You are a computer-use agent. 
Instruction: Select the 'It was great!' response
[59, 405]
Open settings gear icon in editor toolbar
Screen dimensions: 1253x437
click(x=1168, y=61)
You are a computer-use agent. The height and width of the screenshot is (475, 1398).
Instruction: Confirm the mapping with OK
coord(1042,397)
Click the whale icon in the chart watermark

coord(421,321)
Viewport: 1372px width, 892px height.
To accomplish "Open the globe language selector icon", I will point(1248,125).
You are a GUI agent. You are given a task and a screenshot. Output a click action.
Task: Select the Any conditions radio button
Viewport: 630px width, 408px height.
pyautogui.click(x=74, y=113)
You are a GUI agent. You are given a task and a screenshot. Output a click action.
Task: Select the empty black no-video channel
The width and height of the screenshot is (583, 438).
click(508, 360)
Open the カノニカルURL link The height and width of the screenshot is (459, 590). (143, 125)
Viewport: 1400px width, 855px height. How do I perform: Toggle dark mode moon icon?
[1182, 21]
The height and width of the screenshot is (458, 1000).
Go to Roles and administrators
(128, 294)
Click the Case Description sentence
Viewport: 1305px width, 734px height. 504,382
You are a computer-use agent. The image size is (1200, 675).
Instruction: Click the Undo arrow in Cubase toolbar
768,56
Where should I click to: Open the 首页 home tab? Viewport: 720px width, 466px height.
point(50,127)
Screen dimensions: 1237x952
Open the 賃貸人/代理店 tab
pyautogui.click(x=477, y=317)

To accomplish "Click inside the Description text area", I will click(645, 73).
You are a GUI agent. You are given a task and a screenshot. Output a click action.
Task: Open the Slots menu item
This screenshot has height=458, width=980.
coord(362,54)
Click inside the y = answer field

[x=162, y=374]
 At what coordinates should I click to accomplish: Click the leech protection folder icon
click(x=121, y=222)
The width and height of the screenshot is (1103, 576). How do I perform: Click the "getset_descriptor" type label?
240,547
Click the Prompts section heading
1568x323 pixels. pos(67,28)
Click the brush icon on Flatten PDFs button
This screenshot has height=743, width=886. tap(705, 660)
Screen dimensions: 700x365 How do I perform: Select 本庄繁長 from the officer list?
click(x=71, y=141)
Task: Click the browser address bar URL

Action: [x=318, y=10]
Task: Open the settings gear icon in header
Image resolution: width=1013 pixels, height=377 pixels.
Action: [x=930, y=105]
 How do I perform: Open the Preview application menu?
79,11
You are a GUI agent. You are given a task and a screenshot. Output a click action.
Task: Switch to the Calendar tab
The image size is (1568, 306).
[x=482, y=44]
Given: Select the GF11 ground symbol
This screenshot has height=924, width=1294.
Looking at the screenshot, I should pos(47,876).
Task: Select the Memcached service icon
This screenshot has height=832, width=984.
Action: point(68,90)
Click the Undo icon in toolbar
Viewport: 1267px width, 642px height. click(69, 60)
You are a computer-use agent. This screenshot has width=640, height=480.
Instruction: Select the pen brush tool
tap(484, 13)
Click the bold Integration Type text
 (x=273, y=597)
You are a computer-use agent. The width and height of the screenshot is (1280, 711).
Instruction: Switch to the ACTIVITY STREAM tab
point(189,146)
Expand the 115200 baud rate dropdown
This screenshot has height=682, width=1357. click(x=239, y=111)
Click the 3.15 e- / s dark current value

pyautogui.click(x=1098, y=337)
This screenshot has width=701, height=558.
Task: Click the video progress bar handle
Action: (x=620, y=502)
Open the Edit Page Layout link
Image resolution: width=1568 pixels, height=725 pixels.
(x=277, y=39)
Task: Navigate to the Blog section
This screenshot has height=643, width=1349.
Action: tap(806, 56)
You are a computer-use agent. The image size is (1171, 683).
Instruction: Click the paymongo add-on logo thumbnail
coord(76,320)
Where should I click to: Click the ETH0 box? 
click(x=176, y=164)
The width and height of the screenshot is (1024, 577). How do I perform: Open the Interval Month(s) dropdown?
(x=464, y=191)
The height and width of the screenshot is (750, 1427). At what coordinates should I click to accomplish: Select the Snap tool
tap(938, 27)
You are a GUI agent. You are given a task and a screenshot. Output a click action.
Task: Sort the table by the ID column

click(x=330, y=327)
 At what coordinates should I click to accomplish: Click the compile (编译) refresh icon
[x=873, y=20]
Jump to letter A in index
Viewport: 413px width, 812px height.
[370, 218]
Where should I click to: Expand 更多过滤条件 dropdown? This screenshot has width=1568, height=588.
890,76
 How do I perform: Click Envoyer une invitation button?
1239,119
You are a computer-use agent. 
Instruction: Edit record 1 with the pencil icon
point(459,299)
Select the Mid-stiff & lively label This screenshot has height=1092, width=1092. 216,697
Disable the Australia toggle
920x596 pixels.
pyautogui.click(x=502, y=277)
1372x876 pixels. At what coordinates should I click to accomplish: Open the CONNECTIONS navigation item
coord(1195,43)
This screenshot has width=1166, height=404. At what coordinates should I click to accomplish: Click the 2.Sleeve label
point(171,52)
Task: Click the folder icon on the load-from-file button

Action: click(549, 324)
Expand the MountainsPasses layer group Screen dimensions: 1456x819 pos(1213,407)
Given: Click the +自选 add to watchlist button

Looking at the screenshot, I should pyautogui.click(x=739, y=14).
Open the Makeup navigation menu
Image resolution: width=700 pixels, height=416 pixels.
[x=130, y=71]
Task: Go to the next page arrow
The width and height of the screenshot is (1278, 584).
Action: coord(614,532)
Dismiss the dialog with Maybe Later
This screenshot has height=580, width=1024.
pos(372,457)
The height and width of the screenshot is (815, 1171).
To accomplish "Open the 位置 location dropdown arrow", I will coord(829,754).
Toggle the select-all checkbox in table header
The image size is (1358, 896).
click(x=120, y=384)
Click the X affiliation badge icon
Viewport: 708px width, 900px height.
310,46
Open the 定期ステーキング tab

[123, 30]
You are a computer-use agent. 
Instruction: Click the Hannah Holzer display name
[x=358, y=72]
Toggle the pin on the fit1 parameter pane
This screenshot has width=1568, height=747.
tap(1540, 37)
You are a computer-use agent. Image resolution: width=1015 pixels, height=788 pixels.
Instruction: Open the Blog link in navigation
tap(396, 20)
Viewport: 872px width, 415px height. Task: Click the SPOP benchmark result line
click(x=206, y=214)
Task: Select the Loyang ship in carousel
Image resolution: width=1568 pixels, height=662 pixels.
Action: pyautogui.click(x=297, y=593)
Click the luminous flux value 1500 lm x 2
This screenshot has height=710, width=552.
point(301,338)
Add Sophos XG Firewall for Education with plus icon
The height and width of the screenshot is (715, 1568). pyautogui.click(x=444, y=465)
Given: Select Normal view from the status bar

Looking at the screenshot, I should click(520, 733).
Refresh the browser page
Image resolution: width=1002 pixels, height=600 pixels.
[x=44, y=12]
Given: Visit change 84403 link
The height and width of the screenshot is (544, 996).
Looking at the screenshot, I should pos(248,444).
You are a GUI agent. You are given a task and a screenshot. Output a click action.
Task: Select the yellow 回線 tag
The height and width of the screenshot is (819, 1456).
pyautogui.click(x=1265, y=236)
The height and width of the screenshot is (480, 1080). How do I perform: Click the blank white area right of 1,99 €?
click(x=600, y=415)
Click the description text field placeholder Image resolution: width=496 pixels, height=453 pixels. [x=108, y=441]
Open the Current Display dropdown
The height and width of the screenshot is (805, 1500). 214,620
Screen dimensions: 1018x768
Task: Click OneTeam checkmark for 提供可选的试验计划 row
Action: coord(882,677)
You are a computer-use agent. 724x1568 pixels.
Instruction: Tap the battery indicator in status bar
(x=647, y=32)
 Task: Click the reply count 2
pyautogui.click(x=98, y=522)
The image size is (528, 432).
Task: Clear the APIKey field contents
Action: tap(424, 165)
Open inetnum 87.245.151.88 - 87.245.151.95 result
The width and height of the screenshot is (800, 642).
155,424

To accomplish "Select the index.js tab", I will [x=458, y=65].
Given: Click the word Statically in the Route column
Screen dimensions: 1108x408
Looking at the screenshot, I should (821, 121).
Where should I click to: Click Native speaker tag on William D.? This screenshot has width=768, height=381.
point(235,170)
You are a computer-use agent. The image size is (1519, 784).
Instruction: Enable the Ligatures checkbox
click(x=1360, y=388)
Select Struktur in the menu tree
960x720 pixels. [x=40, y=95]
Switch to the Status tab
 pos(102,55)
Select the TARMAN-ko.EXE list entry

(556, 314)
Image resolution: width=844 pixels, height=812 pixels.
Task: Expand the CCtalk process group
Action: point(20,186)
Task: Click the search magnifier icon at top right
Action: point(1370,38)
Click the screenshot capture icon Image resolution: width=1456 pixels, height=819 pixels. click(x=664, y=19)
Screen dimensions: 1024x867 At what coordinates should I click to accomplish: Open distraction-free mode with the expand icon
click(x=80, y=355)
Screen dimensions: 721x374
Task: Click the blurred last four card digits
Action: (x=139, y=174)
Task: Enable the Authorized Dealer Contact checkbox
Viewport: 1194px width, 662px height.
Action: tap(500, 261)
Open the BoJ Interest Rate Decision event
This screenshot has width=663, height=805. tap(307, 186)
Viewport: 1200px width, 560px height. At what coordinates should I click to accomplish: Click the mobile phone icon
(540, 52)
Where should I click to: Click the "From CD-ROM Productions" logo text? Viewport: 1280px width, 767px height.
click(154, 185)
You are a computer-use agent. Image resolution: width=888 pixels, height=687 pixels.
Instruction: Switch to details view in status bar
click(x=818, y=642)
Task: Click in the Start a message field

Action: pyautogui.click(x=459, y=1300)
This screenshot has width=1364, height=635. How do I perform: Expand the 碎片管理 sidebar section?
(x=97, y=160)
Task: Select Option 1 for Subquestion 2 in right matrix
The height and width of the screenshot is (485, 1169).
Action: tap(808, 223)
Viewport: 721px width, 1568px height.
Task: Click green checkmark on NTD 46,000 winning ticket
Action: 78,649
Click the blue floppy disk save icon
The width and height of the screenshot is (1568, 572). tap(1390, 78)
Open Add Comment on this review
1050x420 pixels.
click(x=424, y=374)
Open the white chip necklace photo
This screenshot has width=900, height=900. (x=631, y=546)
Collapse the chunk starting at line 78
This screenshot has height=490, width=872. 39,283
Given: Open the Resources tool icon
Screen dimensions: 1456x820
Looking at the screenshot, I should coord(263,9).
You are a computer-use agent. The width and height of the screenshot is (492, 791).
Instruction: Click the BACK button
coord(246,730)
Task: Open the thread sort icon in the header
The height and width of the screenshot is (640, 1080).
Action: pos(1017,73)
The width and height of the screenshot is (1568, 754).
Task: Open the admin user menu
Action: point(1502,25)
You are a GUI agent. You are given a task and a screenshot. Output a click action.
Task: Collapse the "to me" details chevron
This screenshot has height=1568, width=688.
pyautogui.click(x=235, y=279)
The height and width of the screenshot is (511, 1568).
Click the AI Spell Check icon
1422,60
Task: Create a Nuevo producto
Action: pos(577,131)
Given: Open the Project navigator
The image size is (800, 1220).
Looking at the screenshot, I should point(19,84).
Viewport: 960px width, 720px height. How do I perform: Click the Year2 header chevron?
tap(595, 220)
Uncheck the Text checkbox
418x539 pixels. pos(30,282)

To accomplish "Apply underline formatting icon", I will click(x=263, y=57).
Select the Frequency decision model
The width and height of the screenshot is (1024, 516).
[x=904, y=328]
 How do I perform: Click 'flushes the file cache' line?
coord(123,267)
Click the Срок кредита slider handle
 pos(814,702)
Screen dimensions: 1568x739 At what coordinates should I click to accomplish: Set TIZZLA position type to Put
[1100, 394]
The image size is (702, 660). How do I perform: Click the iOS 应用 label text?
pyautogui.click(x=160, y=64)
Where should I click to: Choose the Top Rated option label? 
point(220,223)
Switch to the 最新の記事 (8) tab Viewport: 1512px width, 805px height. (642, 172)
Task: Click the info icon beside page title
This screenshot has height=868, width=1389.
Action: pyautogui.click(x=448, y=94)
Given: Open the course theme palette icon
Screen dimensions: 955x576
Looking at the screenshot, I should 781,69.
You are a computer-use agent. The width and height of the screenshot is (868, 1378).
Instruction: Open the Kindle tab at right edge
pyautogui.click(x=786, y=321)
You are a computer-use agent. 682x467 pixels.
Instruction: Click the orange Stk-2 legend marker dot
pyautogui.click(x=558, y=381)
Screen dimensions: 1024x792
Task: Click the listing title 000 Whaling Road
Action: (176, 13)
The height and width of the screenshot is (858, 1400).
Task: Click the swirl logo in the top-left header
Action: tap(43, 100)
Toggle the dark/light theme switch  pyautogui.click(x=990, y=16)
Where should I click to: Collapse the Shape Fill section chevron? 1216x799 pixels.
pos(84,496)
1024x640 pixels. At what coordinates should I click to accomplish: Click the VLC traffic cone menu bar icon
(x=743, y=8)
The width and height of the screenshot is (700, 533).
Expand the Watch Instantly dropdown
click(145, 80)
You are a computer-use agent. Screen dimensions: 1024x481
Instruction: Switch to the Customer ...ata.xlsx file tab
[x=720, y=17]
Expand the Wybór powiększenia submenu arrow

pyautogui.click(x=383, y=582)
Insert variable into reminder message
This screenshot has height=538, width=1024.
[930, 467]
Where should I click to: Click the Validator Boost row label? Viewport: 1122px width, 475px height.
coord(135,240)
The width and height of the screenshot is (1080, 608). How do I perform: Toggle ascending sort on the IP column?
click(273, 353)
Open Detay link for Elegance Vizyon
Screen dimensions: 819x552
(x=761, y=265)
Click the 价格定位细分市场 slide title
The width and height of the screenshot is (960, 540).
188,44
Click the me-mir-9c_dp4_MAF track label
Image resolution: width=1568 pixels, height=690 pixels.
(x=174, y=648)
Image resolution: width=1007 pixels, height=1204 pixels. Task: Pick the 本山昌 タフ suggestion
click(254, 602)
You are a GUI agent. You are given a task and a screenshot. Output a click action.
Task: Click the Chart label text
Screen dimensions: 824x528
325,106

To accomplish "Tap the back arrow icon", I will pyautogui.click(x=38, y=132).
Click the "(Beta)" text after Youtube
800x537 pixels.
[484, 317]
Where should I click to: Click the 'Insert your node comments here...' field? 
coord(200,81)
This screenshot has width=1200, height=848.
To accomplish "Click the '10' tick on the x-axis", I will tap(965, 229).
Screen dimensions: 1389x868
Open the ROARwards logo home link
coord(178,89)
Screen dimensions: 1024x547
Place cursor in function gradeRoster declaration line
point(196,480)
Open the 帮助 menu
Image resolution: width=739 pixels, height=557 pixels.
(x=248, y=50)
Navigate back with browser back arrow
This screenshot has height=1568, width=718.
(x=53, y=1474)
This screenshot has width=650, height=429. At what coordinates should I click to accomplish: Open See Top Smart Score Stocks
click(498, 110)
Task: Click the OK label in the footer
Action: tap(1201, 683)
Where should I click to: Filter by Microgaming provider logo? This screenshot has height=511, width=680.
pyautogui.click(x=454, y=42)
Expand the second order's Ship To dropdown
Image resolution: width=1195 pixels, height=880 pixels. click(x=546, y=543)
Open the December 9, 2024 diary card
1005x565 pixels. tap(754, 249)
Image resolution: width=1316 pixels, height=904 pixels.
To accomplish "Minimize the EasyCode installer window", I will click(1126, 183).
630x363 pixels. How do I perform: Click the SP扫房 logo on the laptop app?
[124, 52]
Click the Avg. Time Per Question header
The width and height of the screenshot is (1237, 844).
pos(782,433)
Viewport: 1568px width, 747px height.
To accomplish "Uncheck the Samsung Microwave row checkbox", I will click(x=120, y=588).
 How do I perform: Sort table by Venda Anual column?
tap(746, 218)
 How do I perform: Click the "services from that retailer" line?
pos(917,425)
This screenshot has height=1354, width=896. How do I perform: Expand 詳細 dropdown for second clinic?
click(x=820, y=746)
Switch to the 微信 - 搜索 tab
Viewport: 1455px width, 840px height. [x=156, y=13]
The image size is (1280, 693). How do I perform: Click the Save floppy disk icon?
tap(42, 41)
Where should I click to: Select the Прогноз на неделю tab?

· · · · · · ·

The task
Count every line in the preceding entries where the string "theme" appears, then state only the total.

Answer for the task
2